Hacker News new | ask | show | jobs
by XVincentX 1434 days ago
Disclaimer: I work for Microsoft as an API Architect.

I am not working on this specific API, so I am not going to comment on anyway. I hear your complains about Microsoft API guidelines (which is an entire different conversation) but I wanted to add my two cents with regards to JSON Schema.

The problem that I have been having with JSON Schema since forever - is that the data that is being modeled is complected with contextuality of its usage. For instance, if I have

type user = { name: string, surname: string, password: string }

IN JSON Schema it is very hard to give contextuality on it, and most of the times involves having two separate types.

Here is an example:

If I am creating a new user, then name, surname are mandatory, while password is not because the system is autogenerating it. If I a logging in - then I want ALL of the fields.

As of today, it is very hard in JSON Schema to express this.

Basically speaking, I am arguing that the data structure is a thing, another one is its usage in a context, where there can be requirements and complicated validation logic involving even other fields

In my experience, the only thing that has been very very close to what I have been looking for when modelling systems is Clojure. Most of the people laugh to my face when I say that primarily because it is a LISP 2 and yet... In particular, spec (and even better spec2) have the tooling to express data structure as sophisticated as we want without a type system and with the contextuality constraints that are fundamental for a real type reuse.

2 comments

I'm not sure what you mean by "it is very hard to give contextuality on it"; OAS does supports referring to a type by reference, so that higher level types can reuse the definition of structs they might contain.

But even so, here the problem is that the APIs aren't actual PUT/GETs: they payload types aren't the same going up as they are coming down. It is really two separate types, one for PUT, one for GET.

Some of that is to be expected (there will be some information after the create that is only added by the VM coming into being) but how Kubernetes handles this with a separate "status" for the item I think ends up letting the rest of the type (spec, in k8s's case) be the same type. (… ish. K8s has variants of this problem, too.)

To expand a bit, I'm largely relegated to the API docs themselves.
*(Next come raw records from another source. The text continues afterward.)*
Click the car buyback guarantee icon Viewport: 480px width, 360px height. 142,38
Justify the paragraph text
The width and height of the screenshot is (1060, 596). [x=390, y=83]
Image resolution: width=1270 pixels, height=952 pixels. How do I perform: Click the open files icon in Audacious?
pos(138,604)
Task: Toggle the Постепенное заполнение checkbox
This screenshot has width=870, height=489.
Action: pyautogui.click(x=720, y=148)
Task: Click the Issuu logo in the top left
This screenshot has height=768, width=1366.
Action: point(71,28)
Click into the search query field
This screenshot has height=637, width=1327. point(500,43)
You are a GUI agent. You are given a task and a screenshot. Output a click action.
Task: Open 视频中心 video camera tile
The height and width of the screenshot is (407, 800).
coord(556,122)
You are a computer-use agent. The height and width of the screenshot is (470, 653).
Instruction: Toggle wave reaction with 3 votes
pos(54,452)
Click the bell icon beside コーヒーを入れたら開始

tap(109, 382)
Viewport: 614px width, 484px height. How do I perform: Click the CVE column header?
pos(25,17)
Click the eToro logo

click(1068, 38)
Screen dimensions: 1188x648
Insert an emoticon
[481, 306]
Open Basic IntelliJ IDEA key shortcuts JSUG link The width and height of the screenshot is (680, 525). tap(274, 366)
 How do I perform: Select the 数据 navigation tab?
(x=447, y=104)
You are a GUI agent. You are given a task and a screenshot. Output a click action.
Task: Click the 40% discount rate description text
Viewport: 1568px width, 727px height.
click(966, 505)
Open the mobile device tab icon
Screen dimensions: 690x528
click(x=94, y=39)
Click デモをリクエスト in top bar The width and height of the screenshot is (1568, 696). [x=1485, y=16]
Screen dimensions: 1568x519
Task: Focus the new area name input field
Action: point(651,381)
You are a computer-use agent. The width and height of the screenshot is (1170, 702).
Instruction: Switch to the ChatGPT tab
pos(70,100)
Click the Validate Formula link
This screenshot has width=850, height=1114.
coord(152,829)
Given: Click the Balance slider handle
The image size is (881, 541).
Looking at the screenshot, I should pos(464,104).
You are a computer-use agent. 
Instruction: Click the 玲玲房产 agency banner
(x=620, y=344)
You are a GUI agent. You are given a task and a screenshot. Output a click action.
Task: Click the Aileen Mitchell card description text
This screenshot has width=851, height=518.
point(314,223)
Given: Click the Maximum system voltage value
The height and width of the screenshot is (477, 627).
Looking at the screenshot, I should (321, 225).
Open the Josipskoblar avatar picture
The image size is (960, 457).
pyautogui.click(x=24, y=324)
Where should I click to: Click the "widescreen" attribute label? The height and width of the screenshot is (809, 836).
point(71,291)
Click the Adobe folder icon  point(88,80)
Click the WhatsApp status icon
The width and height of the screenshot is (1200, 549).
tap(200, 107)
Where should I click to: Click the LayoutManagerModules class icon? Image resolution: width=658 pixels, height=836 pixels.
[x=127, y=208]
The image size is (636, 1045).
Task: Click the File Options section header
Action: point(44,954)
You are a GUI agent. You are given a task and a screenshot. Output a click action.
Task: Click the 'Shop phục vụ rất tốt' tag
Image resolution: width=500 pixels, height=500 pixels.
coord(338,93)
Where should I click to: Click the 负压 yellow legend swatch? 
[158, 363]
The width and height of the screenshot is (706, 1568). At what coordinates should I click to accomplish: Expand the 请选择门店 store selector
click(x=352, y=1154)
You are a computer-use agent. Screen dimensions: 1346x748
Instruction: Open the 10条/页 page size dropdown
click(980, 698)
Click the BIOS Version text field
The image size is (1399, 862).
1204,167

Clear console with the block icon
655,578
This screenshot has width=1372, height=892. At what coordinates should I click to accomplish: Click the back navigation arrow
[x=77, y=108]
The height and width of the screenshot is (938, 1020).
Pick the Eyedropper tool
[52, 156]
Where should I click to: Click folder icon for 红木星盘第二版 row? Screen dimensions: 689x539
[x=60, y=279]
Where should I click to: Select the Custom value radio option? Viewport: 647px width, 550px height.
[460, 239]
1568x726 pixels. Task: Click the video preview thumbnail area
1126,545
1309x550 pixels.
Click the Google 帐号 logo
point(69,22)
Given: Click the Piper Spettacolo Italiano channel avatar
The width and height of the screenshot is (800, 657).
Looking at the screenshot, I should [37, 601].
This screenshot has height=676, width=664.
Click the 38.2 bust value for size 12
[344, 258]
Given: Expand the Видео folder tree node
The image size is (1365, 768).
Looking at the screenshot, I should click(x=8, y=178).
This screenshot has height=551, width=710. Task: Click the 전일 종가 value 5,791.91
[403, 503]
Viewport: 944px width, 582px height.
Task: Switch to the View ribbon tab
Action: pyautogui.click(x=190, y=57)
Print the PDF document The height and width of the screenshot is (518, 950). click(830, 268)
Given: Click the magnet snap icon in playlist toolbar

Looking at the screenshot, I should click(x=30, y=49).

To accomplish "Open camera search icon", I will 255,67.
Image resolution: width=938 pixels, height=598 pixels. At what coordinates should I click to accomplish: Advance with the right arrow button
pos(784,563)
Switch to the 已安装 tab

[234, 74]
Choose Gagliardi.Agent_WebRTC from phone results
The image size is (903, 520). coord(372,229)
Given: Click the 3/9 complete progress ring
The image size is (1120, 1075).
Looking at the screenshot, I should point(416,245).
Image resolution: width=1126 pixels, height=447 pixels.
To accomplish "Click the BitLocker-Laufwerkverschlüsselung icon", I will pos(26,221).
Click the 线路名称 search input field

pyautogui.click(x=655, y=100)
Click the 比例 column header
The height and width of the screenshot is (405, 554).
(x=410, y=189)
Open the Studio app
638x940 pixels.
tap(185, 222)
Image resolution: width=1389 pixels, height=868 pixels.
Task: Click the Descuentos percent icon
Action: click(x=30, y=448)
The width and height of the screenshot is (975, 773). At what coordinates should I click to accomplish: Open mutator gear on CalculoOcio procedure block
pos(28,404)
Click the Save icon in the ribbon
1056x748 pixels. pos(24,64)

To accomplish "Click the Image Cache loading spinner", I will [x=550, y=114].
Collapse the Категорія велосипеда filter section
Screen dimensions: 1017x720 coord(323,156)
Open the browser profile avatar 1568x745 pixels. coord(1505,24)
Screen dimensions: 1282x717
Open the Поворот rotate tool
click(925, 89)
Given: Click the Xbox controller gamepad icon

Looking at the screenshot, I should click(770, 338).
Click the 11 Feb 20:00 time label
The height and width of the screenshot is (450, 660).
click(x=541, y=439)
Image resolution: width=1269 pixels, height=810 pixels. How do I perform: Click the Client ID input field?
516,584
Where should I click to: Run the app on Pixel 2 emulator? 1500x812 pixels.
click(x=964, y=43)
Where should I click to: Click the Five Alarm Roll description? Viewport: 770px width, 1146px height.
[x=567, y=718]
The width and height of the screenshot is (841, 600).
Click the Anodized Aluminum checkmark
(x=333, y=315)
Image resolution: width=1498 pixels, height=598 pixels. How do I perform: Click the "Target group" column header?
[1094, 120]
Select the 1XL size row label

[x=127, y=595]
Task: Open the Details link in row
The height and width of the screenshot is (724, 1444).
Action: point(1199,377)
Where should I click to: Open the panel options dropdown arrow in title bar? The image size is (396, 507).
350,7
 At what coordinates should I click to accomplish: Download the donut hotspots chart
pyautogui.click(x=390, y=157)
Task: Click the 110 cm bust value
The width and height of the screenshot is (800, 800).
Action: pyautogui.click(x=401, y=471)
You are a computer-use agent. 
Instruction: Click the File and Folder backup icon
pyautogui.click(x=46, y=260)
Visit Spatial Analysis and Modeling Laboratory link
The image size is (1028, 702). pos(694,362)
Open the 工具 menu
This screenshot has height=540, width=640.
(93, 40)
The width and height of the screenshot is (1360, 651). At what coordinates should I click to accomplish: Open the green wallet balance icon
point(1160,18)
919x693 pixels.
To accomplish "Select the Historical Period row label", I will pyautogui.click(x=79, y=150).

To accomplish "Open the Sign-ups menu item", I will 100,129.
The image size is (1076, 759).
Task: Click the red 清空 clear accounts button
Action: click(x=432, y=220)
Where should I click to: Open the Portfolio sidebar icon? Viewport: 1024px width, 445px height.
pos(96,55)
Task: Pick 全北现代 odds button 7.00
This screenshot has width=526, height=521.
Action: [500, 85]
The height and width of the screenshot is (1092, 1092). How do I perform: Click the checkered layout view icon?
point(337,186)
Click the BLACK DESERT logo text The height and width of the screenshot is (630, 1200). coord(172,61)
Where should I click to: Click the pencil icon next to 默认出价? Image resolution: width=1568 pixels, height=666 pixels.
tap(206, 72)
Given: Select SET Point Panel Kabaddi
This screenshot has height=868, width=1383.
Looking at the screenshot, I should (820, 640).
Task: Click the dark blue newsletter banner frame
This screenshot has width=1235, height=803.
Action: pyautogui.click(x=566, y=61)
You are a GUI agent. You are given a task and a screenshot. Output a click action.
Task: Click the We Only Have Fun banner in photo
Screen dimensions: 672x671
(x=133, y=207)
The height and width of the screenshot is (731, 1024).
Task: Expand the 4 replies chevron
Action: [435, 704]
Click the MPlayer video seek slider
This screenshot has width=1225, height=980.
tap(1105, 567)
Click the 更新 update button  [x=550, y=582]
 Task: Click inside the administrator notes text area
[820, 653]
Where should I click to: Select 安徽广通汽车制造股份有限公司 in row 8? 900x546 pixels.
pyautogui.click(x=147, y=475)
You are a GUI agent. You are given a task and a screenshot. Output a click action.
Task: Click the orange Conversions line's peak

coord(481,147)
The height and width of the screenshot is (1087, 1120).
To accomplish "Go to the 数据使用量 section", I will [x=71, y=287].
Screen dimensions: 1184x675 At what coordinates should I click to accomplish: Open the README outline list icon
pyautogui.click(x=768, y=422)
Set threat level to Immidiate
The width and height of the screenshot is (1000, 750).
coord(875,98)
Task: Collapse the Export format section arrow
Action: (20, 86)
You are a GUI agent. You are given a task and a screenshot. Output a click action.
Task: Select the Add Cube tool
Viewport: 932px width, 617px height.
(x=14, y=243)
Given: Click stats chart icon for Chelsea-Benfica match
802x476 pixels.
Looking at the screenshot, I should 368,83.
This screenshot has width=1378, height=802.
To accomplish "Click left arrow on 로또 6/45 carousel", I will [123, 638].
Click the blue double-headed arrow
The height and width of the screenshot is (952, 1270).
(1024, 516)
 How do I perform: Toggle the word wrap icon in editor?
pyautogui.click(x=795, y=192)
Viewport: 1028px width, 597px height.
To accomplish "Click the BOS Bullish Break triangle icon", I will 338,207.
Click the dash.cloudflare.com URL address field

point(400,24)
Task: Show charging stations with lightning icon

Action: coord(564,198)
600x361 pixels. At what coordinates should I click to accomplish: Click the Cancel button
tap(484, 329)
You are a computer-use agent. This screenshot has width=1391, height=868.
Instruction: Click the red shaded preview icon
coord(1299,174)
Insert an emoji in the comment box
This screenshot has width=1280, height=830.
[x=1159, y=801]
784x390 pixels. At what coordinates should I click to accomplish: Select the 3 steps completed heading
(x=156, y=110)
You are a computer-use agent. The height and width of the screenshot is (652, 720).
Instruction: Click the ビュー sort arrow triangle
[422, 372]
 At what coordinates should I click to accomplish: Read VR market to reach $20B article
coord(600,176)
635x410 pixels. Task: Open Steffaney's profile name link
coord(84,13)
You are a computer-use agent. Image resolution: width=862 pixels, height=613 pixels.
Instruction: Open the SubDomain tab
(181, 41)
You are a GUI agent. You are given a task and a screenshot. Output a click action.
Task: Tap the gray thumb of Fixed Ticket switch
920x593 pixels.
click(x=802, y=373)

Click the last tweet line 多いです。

Browsing the actual schema is hard:

  Start at: https://github.com/Azure/azure-rest-api-specs
  Descend into specification.
  Descend into … so many choices … compute.
  Descend into resource-manager.
  Descend into Microsoft.Compute
  Descend into stable
  Descend into — and this is tricky!
    the latest version isn't the latest version.
    The latest version is 2022-04-04, but for VM creation it's 2022-03-01.
    The only way I know to determine this is to seek backwards, or find it in the docs.
  Descend into ComputeRP
  Descend into virtualMachine.json.
And it's 3.3k LoC! Some of this verbosity is JSONSchema, to be sure… but still. And then you might have to wade back up to common.json, though I forget what circumstances cause me to need to look there.
I’ve debated back and forth on whether it’s a good idea to have separate input and output models for each endpoint, because trying to have a generic structure that’s usable everywhere makes it really easy to pipe output back to input for a PUT, but it’s difficult to express constraints like, this field cannot be updated, only created or these fields are required but only for create and update supports a different subset of the fields again.

I think ideally you want seperate structures but you need tooling which helps you map between output/input structure automatically (in strongly typed languages, it’s easy in Python or JavaScript) and that’s just lacking currently.

Been there too. I'm a big fan of explicit data models (DTOs) for each endpoint, as I think any kind of interface description should be as sound, concise and precise as possible. That means never having any property sent that is redundant or unnecessary (=gets ignored by the backend). But I do see the problems and increased engineering effort to achieve this. Especially since a lot of BE frameworks and languages do not support union and intersection types (looking at you, C# and Java) while OAS does. The endresult is usually larger shared DTO models, where any given subset of properties is set to "null" depending on the endpoint it is used for. Not a clean interface design, but decreases a lot engineering effort.